Berufstätige Personen müssen sich keine Sorgen machen. Im Falle einer Quarantäne bekommt der Erkrankte für die Dauer der Isolierung (höchstens sechs Wochen) eine Entschädigung in Höhe des Nettolohns. Nach sechs Wochen zahlt der Staat in Höhe des Krankengeldes weiter. Auch Selbstständige und Freiberufler werden nach dem Gesetz zur Verhütung und Bekämpfung von Infektionskrankheiten für ihren Ausfall entschädigt.

Übrigens: Wer sich nicht an die Vorschriften der häuslichen Quarantäne hält, drohen gemäß des Infektionsschutzgesetz bis zu fünf Jahren Freiheitsstrafe oder eine Geldstrafe. 

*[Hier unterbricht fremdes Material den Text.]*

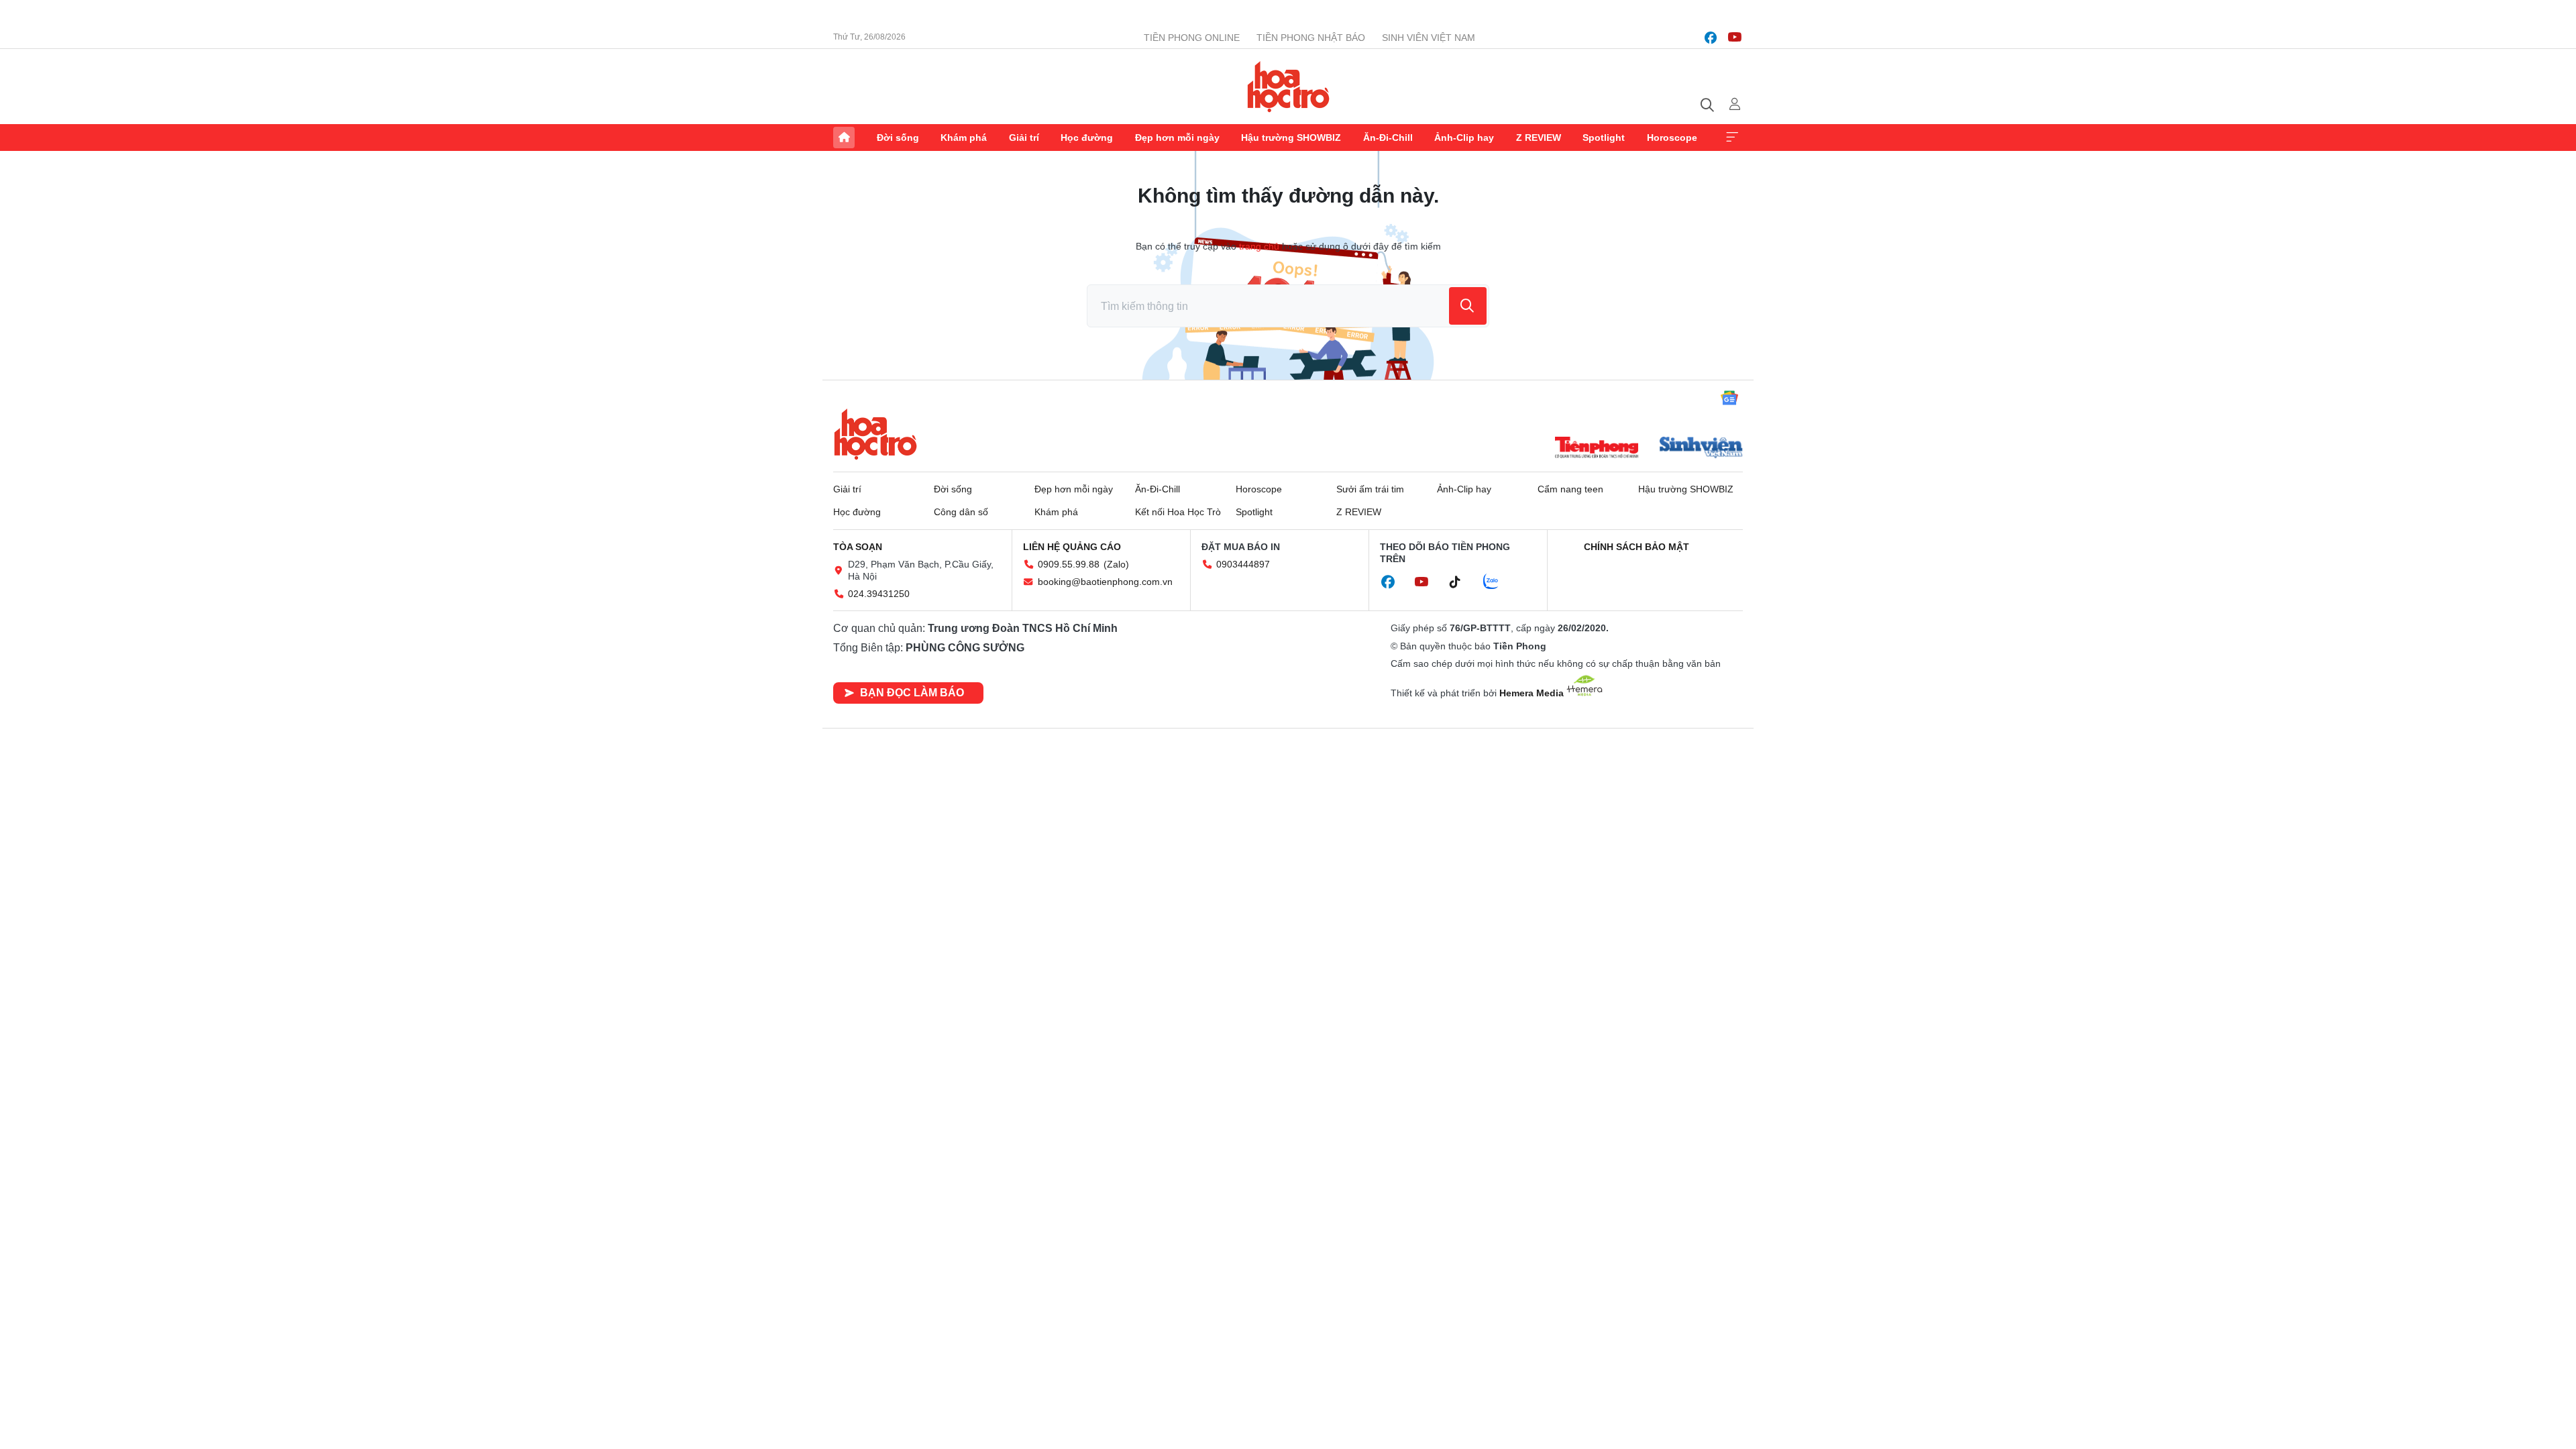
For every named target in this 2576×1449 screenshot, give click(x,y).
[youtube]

Coronavirus: Verhalten mit Kindern und Haustieren

Wie genau verhält sich denn eigentlich eine Mutter, welche mit ihrer Familie in einem Haus lebt, aber die Anordnung bekommt, unter häuslicher Quarantäne zu verweilen? „Einen solchen Fall hatten wir bis jetzt noch nicht. Hier muss eine, zwischen Eltern und Gesundheitsamt abgestimmte Einzelfallentscheidung getroffen werden, die sehr viele Faktoren, zum Beispiel auch das Kindeswohl berücksichtigt“, sagt Ralph Adameit vom Landratsamt Rhein-Neckar-Kreis auf Anfrage. Es müsse allerdings sichergestellt werden, dass die Personen im Haushalt räumlich getrennt seien – im besten Falle mit getrennten Badezimmern. 

Für Menschen, welche ein Tier besitzen und unter Quarantäne stehen, kommt zudem die Frage auf, wie das Tier in dieser Zeit versorgt wird. Einen Hund kann man beispielsweise schlecht zwei Wochen in der Wohnung einsperren.„Auch hier muss im Einzelfall geprüft werden, welche individuelle Lösung gefunden werden kann. Kann sich jemand anderes in der Zeit der Quarantäne um den Hund kümmern oder kann er bei vorhandenem Garten sein Geschäft dort verrichten?“, erklärt Adameit weiter. Übrigens: Unter häuslicher Quarantäne ist es den Betroffenen dennoch gestattet, den eigenen Balkon/Garten zu besuchen und sich dort aufzuhalten! 

Wer den Verdacht hat, am Coronavirus erkrankt zu sein, der kann sich künftig beim Diagnose-Stützpunkt vom Uniklinikum Mannheim testen lassen.